Saturday, November 12, 2016

The New Land Acquisition Act: Acquiring Land for Development

          After coming to power in May 2014, the new government changed the land acquisition rules by promulgating an ordinance thrice. According to the amendment, the consent clause and the social impact assessment are not necessary if land is acquired for national security, defence, rural and social infrastructure. After coming to power in May 2014, the new government had introduced nine key amendments to the earlier land acquisition law that was passed in 2013.
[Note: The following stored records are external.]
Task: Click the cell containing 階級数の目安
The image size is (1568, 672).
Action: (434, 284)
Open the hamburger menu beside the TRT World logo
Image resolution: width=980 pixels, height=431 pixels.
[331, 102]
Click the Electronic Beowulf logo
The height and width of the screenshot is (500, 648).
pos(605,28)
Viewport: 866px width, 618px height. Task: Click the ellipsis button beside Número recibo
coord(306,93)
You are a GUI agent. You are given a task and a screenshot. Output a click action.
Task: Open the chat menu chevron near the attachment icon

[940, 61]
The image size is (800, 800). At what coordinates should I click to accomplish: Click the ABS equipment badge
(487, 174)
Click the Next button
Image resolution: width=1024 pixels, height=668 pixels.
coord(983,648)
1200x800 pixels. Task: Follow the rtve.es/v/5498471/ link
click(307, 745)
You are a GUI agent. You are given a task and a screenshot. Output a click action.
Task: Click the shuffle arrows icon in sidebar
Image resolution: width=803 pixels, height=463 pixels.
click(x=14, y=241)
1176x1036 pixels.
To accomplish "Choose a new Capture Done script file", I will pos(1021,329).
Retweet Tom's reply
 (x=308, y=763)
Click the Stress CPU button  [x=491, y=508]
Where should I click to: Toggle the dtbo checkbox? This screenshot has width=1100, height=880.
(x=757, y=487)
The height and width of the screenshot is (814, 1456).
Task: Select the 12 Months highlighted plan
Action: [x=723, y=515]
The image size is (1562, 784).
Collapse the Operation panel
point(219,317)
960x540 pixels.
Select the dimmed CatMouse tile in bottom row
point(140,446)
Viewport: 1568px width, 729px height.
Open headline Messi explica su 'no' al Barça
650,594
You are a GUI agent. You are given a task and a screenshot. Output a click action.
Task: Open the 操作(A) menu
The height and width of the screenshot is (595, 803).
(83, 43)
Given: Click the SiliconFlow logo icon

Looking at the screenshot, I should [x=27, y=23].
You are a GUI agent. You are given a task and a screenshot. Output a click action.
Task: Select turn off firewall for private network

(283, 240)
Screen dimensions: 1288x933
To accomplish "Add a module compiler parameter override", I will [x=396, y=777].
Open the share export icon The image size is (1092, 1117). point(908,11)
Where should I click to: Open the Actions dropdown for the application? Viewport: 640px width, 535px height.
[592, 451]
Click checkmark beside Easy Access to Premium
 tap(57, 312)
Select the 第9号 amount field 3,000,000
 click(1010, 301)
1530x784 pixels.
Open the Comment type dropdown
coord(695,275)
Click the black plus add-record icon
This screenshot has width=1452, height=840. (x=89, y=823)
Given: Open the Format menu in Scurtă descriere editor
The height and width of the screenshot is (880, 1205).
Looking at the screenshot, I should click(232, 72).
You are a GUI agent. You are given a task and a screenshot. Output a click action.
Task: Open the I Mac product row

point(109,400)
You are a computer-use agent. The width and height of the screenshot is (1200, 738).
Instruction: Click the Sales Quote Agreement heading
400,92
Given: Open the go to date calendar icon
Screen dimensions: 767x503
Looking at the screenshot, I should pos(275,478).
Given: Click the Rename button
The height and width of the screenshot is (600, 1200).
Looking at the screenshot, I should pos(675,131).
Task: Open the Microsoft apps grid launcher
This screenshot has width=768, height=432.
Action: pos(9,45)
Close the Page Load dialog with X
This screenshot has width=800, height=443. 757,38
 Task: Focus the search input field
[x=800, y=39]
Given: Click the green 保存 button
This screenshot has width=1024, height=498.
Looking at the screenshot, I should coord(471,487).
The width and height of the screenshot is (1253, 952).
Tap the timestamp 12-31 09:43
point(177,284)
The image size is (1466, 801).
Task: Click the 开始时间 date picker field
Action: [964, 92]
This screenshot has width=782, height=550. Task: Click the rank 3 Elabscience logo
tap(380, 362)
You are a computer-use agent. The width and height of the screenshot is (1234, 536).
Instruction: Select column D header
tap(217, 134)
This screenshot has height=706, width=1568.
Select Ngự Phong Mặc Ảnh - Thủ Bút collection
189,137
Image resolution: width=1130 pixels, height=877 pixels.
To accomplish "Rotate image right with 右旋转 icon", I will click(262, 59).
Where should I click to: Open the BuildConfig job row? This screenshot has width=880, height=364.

          According to the proposed amendments, a mandatory social impact assessment and a consent clause – 70% consent from landholders for public-private partnership (PPP) projects, and 80% for private projects – were done away with in the case of five categories of projects. These included defence, rural infrastructure, affordable housing, industrial corridors and infrastructure. However, the amendments were shelved after objections from the opposition parties. According to the government, the amendments were expected to promote the Make-in-India initiative which seeks to provide boost to domestic manufacturing. Estimates suggest that projects worth 53,000 crore ($9 billion) are stuck due to land acquisition problems.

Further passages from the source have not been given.